I have always been “a minority,” but so what? For what I hope are incredibly obvious reasons, not every minority status is equally concealable. With my minority status, I have had the exquisite privilege of being fully capable of what sociologists refer to as passing—I wear cotton socks against orders, but I still wear the disposable ones on top, so to any cursory examination, it looks like I’m obeying the expectations placed upon me, and I get away with it until someone performs a close inspection. For a Sock Oppressee to be wearing cotton socks is something of a scandal—it gets people talking, you see. Even if wearing cotton socks is not a violation of a society’s laws, it can still cause quite a stir to be found doing so, and that social pressure is a very real thing that discourages people from breaking the taboo (in the same way that you’re not allowed to wear socks with sandals). What’s more, there can a tangible benefit to being a minority member in vocal support of the status quo. The negative effects of doing so are often harder to identify but still significant. (In short, it’s complicated. If you want to have a cerebral moment, use this as a lens to consider this example of the intersection of sexual harassment, gender stereotypes, and system justification.) Conversely, those negative consequences are largely absent for members of the majority class who endorse the status quo. Indeed, as a Sock Oppressor, I may be judged positively by my fellows for putting myself through the experience of (perhaps even making a show of) wearing disposable socks.

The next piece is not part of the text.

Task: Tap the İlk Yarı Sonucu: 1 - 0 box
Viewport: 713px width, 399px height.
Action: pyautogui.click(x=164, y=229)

To summarize in the parable of the Sock Oppression Olympics, it is commonly known that there are a number of reasons that you would want to wear only disposable socks. It’s more hygienic, for example, because there is no risk of forgetting to wash a sock before donning it. It’s also more convenient because it takes considerably less effort to put on a smaller, thinner sock. There are many who say that it’s more natural because your feet remain closer to the ground. Furthermore, the decreased padding allows for an increased sensory experience, permitting you a more robust ambulatory experience. For these reasons and many others, I think everyone can agree that the blisters you get from giving up the increased protections offered by the cotton sock are but a small price to pay for these life-affirming benefits. Anyone who supports overturning the system is simultaneously rejecting these positive factors while also denying the existence of the extensive drawbacks (which are too numerous to list here) that go hand-in-hand with assembling, purchasing, utilizing, and maintaining the cotton sock. There really is no need to discuss the matter of socks any further, and those who would seek to unnecessarily prolong this conversation must certainly have questionable motives. We should end this debate once and for all, before those lederhosen advocates see this as an invitation to add their misguided opinions to the mix.

Ultimately, the question is this: what aspects of your life are cotton socks, and what nylon socks are you overlooking? I suppose the answer to that question will depend on the ratio of cotton socks to nylon socks in your sock drawer.